Chinese researchers believe that their country alone will require around 650 million tons of grain annually by the year 2030 in order to maintain their population. Consequently, China has become the world’s largest producer and consumer of fertilizer, making and using about a third of the global total.  Unfortunately, this mass fertilizer use is not even reaching crops as more than 50 percent leaches into surrounding environments. These practices, blaringly unsustainable, may no longer be needed, however. According to a group of scientists at the China Agricultural University, there is now a way to grow more food without increasing a higher toll on an already fragile environment.
            Using a new “smart” agricultural management technique in order to better match local soils and climate to optimize nutrient requirement, farmers were able to significantly boost yields while cutting their reliance on fertilizer. This agricultural management includes the introduction of GM crops that reduce fertilizer use by nearly 80 percent, as well as determining how biological, chemical, and geological processes determine soil properties. These techniques provide insight into the best times to add fertilizer, or the planting dates and densities that will optimize the use of water and solar energy. China is not the first country to utilize ecosystem-modeling approaches, but they are revolutionary in their integration of models and experiments with nationwide monitoring networks in order to redesign agriculture on such a vast scale.

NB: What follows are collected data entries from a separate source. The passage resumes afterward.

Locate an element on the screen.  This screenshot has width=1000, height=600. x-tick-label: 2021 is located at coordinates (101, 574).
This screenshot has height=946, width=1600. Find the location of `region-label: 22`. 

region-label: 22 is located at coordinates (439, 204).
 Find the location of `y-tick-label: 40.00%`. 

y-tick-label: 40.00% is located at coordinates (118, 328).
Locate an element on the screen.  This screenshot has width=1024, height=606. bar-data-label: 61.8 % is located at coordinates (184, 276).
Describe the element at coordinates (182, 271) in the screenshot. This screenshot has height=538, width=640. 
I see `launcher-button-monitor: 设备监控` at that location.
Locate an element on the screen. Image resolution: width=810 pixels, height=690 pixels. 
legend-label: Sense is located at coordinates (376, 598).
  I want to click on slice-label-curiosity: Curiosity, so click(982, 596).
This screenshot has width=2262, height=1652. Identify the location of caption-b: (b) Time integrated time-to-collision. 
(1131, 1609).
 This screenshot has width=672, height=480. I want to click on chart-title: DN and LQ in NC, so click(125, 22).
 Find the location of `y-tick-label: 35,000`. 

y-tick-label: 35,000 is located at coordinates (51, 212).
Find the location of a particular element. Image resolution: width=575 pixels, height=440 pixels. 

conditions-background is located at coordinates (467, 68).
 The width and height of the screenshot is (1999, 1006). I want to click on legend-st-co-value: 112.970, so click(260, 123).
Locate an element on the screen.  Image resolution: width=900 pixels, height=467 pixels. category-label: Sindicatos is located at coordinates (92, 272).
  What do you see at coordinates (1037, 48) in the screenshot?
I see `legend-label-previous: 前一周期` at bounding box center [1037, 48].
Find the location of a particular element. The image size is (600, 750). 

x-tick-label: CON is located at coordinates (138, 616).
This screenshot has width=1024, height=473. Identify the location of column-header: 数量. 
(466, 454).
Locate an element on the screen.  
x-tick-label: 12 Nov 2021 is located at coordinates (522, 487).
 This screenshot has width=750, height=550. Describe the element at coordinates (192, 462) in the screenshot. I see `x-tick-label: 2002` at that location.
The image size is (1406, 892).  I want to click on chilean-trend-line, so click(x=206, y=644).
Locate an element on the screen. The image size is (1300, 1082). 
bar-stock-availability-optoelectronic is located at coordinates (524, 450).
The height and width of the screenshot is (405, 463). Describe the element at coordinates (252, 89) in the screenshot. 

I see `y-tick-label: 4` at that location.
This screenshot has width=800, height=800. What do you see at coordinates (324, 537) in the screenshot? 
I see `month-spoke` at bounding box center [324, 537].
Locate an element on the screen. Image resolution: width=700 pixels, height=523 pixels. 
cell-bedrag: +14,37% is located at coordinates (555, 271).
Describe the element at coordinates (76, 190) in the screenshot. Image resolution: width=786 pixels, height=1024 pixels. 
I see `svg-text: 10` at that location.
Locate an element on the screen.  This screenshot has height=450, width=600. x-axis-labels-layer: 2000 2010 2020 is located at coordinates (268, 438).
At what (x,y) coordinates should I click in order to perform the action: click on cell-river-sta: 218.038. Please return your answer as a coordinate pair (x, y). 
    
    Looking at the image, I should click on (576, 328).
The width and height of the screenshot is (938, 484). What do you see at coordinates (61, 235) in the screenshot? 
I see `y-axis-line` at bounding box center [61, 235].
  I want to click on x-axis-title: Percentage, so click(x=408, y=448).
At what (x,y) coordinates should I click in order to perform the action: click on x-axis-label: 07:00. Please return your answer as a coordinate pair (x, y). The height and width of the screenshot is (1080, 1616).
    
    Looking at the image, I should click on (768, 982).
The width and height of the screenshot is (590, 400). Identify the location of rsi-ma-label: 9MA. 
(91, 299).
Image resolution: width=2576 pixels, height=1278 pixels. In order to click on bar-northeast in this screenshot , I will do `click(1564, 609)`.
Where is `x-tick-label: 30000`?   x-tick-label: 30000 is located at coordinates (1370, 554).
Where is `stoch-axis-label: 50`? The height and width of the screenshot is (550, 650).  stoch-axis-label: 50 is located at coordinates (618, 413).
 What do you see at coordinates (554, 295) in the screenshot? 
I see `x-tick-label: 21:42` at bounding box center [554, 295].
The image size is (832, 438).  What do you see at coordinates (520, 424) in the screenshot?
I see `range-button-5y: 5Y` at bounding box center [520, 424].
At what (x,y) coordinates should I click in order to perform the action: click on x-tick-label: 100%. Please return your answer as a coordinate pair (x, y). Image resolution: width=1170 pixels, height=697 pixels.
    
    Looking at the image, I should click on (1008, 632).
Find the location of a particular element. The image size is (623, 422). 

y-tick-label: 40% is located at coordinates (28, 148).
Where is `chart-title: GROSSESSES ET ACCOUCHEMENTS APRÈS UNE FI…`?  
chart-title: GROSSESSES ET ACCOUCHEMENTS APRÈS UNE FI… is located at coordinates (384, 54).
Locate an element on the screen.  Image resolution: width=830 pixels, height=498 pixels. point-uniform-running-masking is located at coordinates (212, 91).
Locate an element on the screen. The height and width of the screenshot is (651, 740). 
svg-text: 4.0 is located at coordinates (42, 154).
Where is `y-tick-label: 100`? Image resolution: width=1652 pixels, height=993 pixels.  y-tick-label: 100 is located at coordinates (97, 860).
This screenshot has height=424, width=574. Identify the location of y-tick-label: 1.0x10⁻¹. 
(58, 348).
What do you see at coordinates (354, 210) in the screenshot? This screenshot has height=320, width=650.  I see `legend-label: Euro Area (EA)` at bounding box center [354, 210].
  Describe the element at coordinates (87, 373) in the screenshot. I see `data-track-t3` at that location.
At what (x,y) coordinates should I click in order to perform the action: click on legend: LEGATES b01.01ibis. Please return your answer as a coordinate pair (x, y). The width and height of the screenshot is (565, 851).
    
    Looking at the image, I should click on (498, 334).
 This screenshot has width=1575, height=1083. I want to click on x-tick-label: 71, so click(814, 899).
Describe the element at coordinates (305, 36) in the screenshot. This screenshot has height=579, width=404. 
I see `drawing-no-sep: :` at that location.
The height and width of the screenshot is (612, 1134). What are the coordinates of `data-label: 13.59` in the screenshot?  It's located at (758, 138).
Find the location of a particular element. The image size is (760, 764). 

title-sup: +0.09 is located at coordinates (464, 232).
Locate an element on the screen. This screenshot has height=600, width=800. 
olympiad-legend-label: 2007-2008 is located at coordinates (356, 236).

            A major issue looming over scientists and researchers, however, is the challenge of transferring the knowledge of these farming practices across so many small farms. To support the transfer of knowledge and technology, the Chinese government is funding more than 12,000 researcher-led demonstrations of crop- and soil-management approaches throughout the country. It has established several programs and subsidies: for instance, last year, it invested 1.5 billion renminbi to pay for soil testing to guide farmers about how much fertilizer to add to their soils and when.
While it will be a while before these techniques can be implemented in more farms, they will offer a blueprint for Chinese farming in the future. If farmers could consistently obtain the 80 percent yields as performed in the study, and if crop acreage remains the same as it is now, then production will surpass the 2030 demand.  

http://www.nature.com/nature/journal/v497/n7447/full/497033a.html

1 comment:

  1. Great job, Cleo!

    So what do you think, HAS China found the answer?

    In a recent interview conducted by the IAP (see: interview report archive in the FSSD folder on our Google Drive), it was mentioned by someone studying Chinese food policy that they are actually largely anti-GM, particularly in terms of citizen opinion. Could you foresee any difficulty in implementing this type of GM-dependent farm management in, say, rural China or do you imagine that improved crop yields would speak for themselves? It is clear the author is largely pro-GM and biotechnology, but are there other sides you should consider in this debate for future blog posts?